Items from a dataset
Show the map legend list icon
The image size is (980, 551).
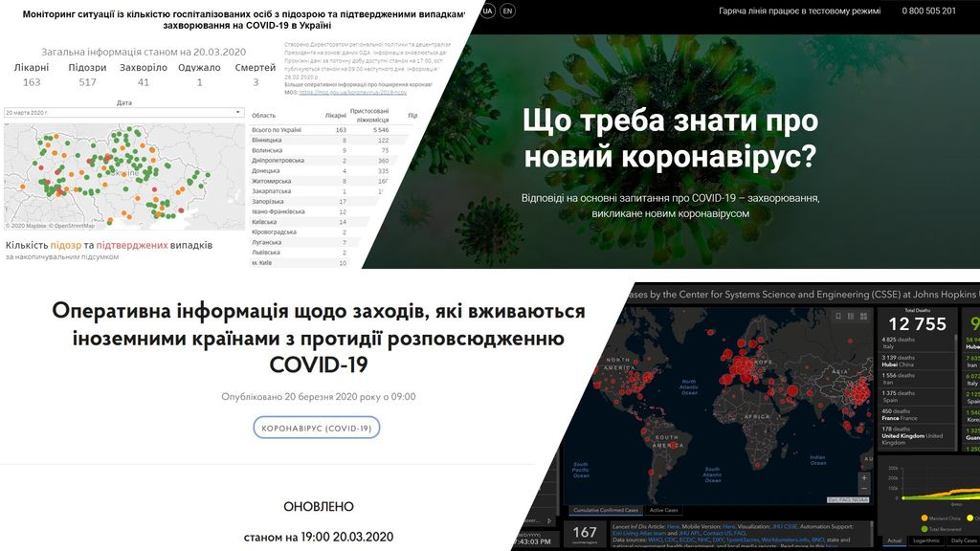(x=851, y=317)
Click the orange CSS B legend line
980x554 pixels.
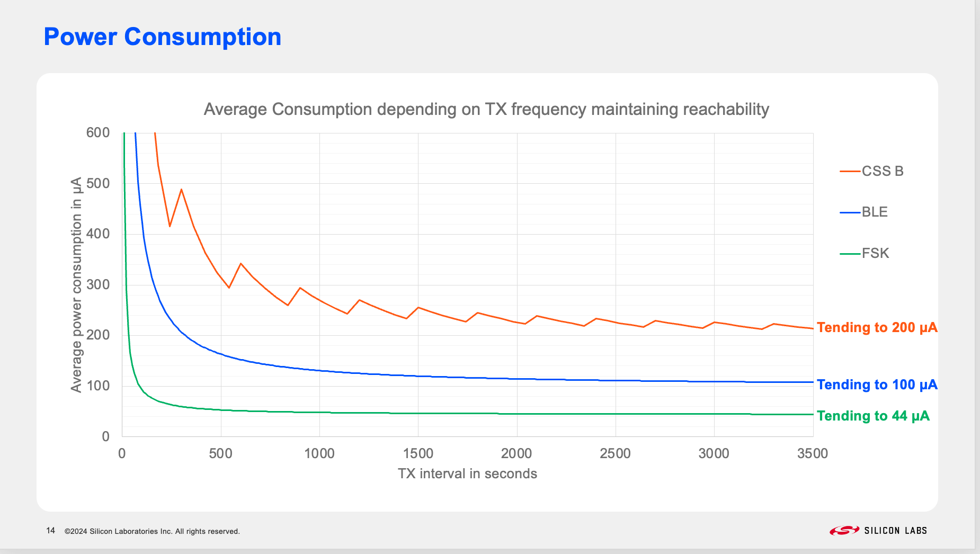pyautogui.click(x=850, y=172)
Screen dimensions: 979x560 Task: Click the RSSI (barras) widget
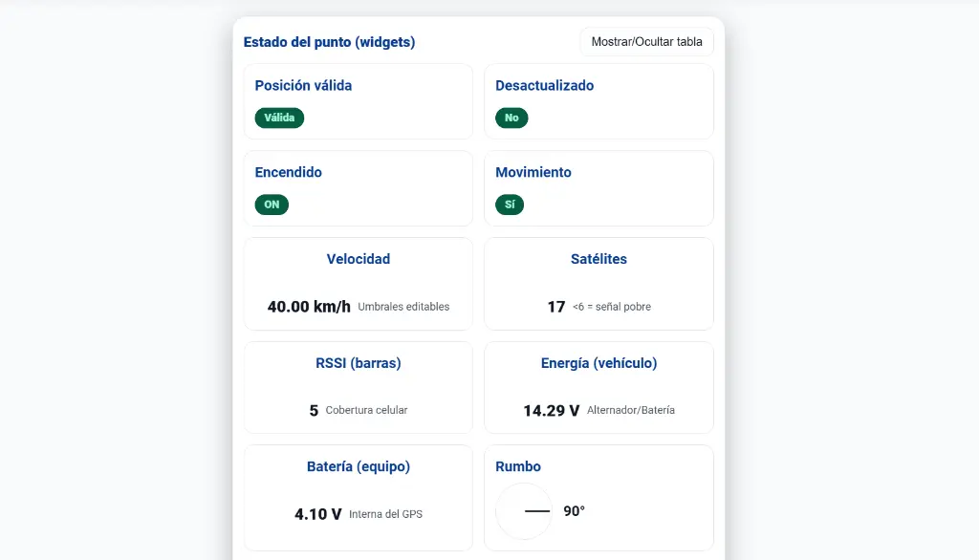pos(359,387)
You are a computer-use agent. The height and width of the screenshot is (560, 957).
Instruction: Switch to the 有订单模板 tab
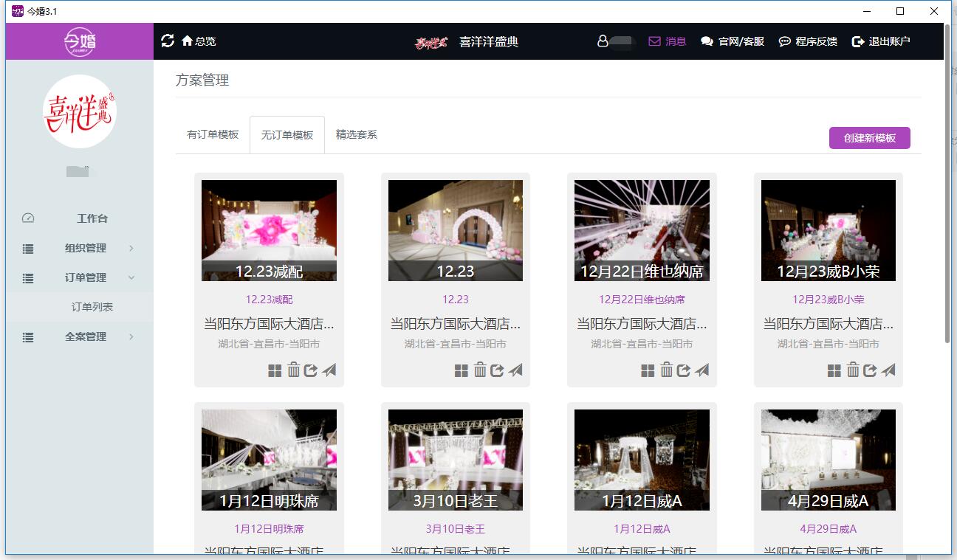click(213, 135)
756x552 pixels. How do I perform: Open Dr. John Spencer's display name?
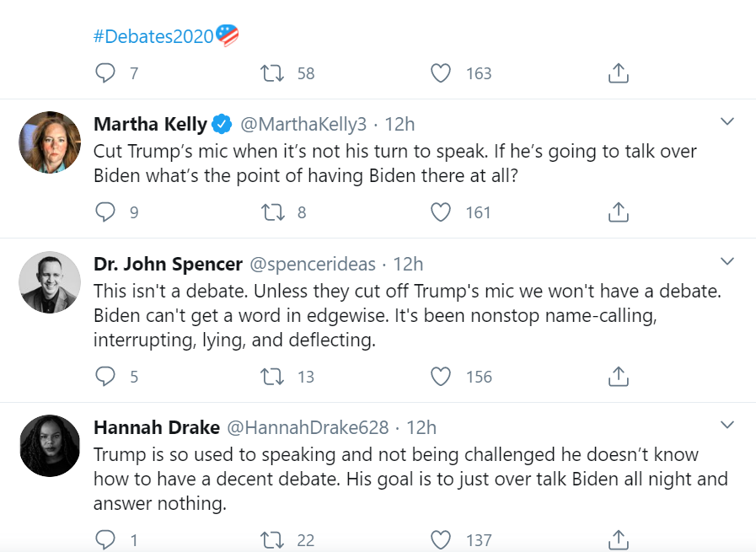tap(167, 264)
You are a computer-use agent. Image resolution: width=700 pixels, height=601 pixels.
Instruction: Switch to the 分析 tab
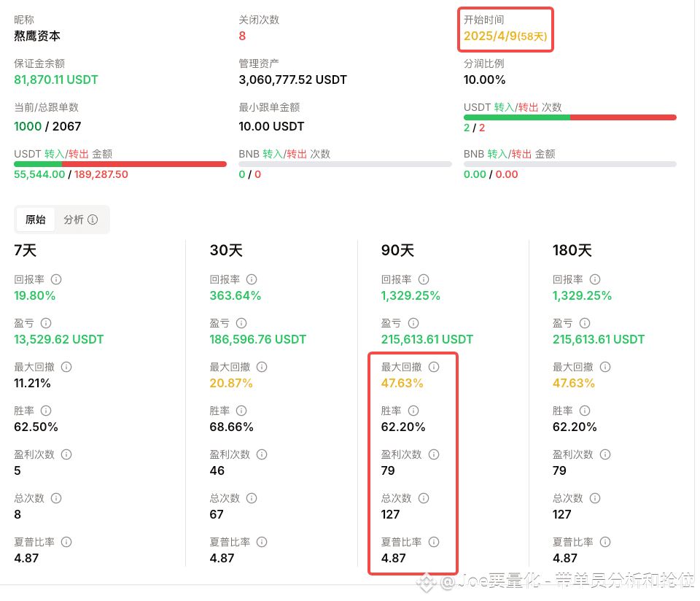[x=73, y=220]
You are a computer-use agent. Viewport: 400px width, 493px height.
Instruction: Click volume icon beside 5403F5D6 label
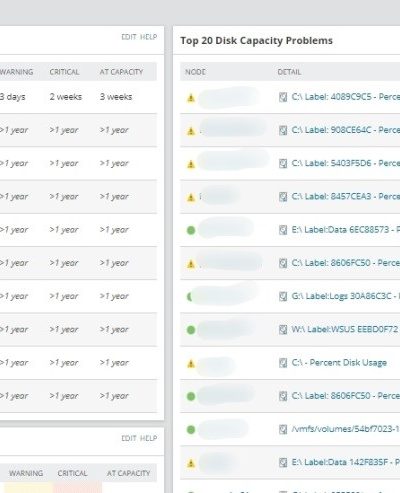pyautogui.click(x=283, y=163)
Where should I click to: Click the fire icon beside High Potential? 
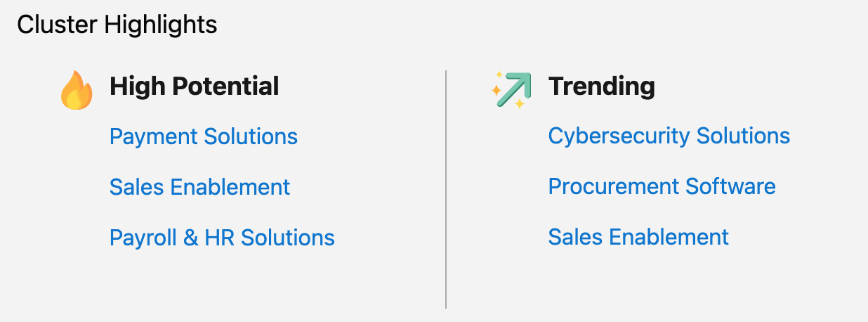(77, 91)
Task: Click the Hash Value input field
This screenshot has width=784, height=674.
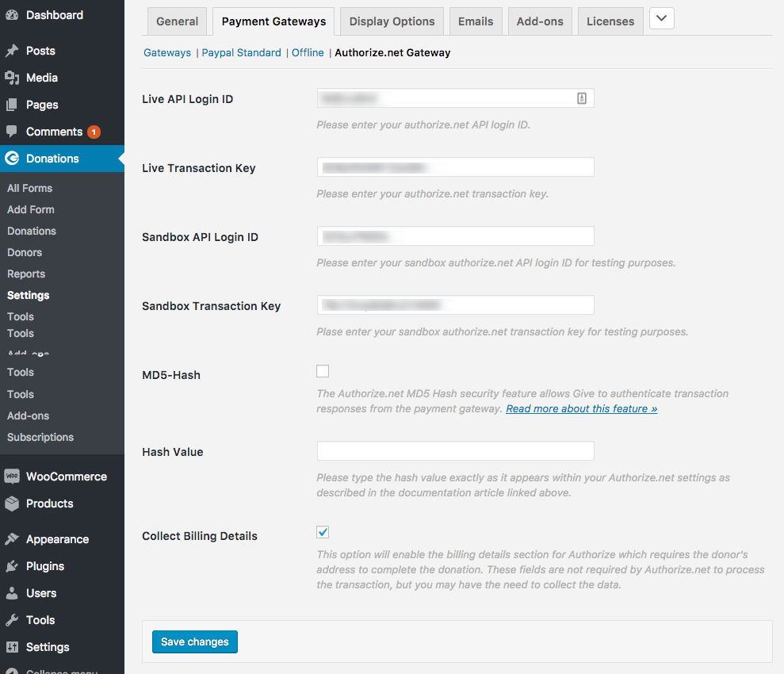Action: click(x=456, y=451)
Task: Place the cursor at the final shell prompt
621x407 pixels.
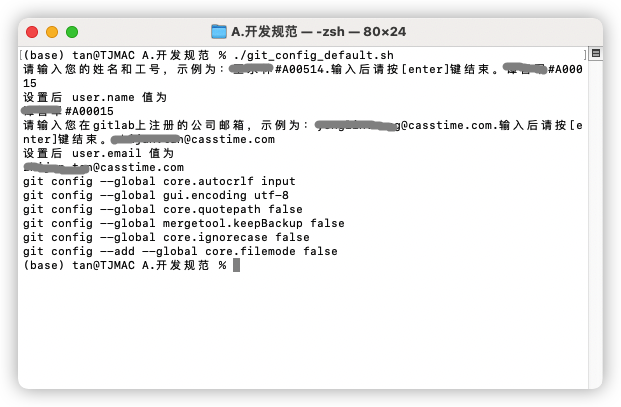Action: coord(236,265)
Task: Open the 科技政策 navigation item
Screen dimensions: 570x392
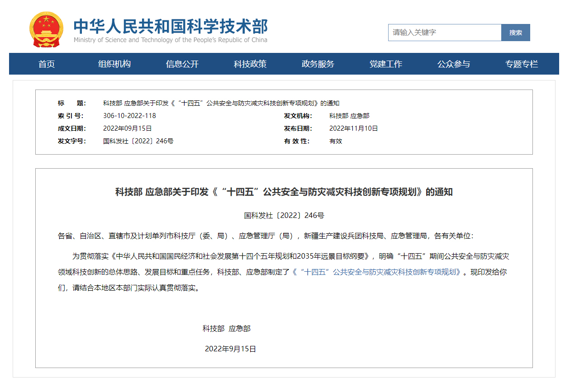Action: pyautogui.click(x=250, y=64)
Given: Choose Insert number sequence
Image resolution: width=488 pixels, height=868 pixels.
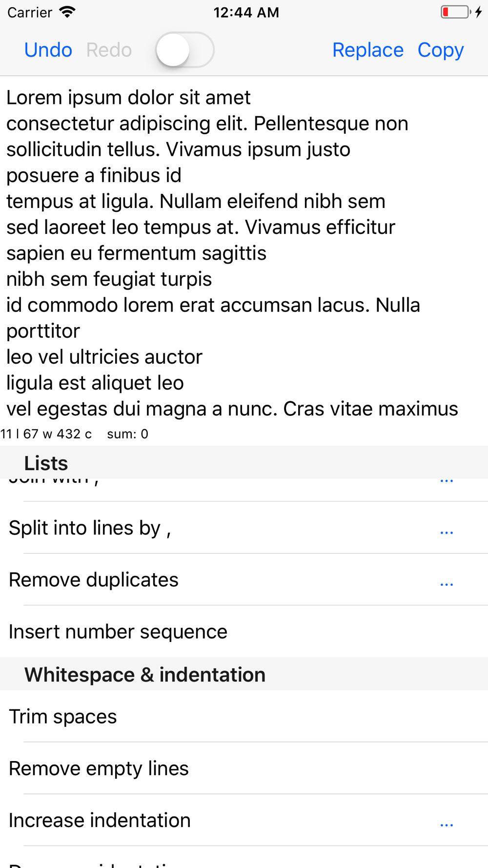Looking at the screenshot, I should (244, 631).
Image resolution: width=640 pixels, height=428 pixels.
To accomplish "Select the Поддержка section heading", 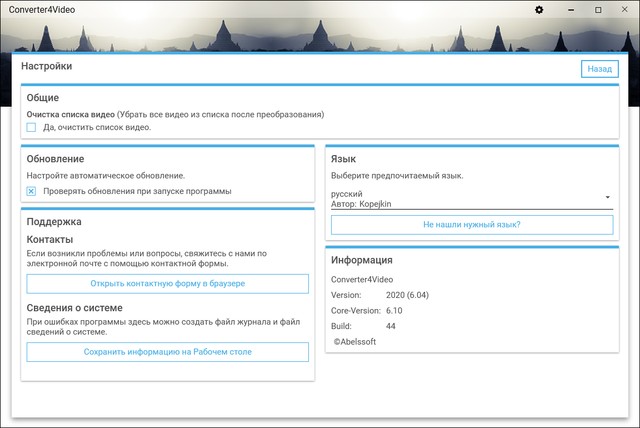I will [54, 222].
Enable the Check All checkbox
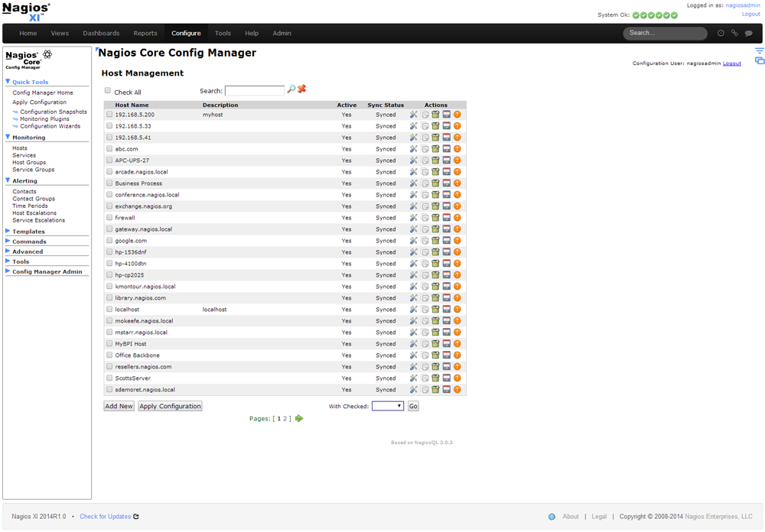This screenshot has width=765, height=532. tap(108, 89)
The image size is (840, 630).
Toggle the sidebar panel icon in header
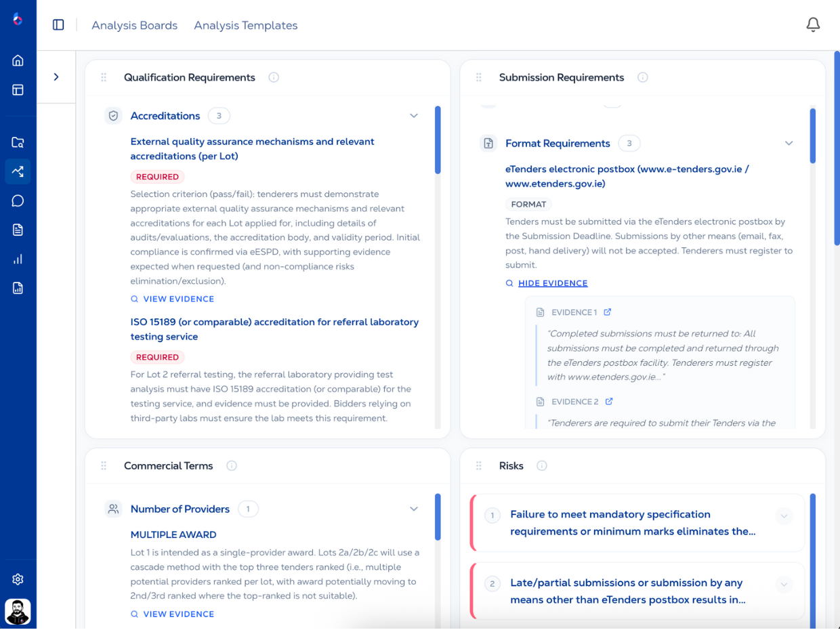tap(58, 25)
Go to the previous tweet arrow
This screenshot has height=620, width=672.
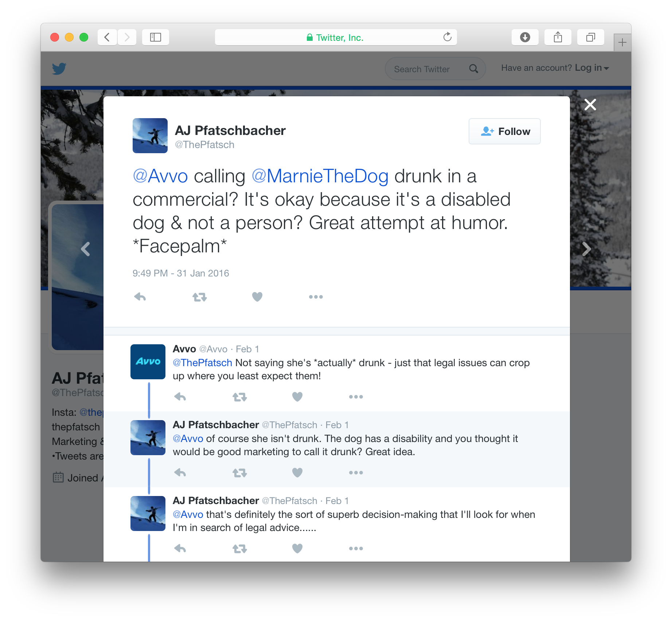click(x=85, y=249)
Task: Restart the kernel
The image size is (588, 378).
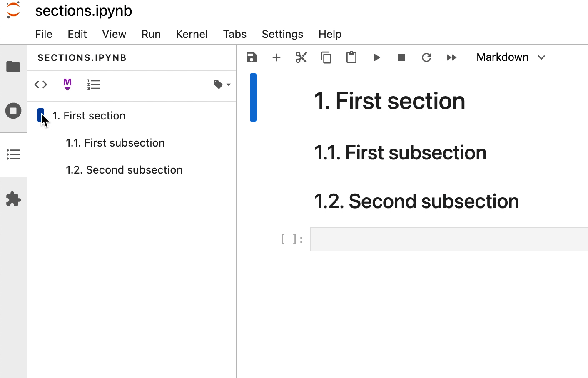Action: coord(426,57)
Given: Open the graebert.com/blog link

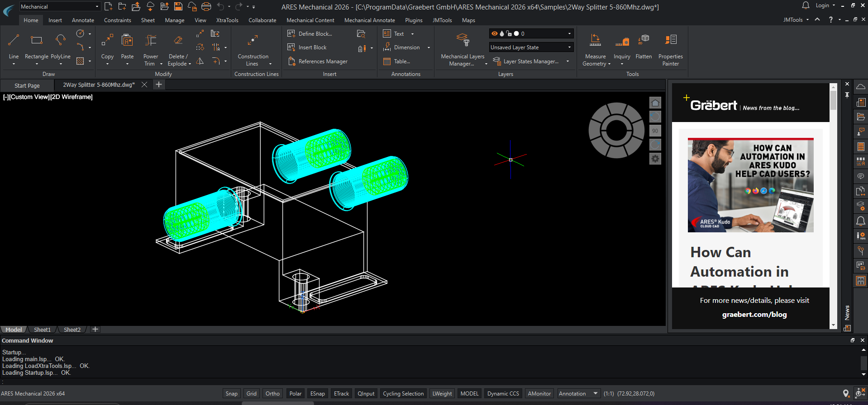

→ Task description:
The answer must be every line of the records above that holds the word "Given".

→ Solved exercise:
Given: Choose Insert number sequence
Given: Open the graebert.com/blog link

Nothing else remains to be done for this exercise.